• Word and element location records:
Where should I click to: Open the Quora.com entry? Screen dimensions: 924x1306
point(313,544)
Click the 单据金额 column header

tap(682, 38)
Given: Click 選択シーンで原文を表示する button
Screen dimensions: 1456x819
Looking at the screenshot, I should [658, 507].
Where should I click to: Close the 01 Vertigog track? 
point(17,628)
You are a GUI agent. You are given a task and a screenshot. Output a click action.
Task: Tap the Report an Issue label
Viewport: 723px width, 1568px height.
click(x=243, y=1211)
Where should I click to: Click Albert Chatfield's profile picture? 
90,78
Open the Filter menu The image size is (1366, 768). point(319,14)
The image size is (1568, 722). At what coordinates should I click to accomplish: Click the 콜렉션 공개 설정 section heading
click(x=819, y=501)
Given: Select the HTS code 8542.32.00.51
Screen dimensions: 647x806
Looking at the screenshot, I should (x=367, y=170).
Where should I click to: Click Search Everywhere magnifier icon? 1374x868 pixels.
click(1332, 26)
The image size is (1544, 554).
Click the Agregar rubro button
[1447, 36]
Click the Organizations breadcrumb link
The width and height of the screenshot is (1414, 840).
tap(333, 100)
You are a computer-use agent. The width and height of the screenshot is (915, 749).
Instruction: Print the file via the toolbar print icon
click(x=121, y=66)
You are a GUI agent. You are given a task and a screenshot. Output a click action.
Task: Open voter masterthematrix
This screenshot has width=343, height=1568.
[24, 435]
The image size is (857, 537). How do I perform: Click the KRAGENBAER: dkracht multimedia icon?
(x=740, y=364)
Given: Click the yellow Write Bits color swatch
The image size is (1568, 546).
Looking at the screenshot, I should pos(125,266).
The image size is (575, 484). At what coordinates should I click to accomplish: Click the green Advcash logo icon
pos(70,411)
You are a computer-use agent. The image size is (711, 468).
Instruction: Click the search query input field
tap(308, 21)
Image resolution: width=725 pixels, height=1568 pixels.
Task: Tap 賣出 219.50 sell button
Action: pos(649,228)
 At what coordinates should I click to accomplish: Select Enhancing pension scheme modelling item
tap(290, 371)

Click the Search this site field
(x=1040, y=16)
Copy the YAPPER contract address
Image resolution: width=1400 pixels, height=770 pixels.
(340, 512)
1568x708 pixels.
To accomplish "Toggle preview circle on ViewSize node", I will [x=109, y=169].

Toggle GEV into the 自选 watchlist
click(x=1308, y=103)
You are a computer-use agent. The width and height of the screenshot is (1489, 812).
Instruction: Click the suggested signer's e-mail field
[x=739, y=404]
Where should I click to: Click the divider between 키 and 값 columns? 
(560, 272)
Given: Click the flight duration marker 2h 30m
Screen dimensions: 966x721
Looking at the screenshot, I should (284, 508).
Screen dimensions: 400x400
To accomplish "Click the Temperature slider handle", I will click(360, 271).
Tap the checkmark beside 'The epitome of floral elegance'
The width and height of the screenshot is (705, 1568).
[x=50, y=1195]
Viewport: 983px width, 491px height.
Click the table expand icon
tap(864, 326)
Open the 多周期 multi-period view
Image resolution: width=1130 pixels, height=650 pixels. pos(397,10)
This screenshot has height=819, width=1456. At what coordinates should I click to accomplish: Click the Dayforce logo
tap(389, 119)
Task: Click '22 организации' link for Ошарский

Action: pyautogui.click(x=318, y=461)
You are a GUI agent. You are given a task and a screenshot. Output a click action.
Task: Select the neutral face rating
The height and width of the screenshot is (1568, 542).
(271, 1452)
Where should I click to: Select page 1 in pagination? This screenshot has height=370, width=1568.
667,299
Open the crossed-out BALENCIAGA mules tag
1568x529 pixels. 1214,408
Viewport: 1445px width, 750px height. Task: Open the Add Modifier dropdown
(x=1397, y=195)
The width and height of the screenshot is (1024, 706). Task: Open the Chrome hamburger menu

• SET TASK: Return, verbatim, the lines between the one holding "Screen dimensions: 400x400" and the one holding "Action: pyautogui.click(x=318, y=461)", inclusive.

• OUTPUT FOR THIS EXERCISE:
Screen dimensions: 400x400
To accomplish "Click the Temperature slider handle", I will click(360, 271).
Tap the checkmark beside 'The epitome of floral elegance'
The width and height of the screenshot is (705, 1568).
[x=50, y=1195]
Viewport: 983px width, 491px height.
Click the table expand icon
tap(864, 326)
Open the 多周期 multi-period view
Image resolution: width=1130 pixels, height=650 pixels. pos(397,10)
This screenshot has height=819, width=1456. At what coordinates should I click to accomplish: Click the Dayforce logo
tap(389, 119)
Task: Click '22 организации' link for Ошарский

Action: pyautogui.click(x=318, y=461)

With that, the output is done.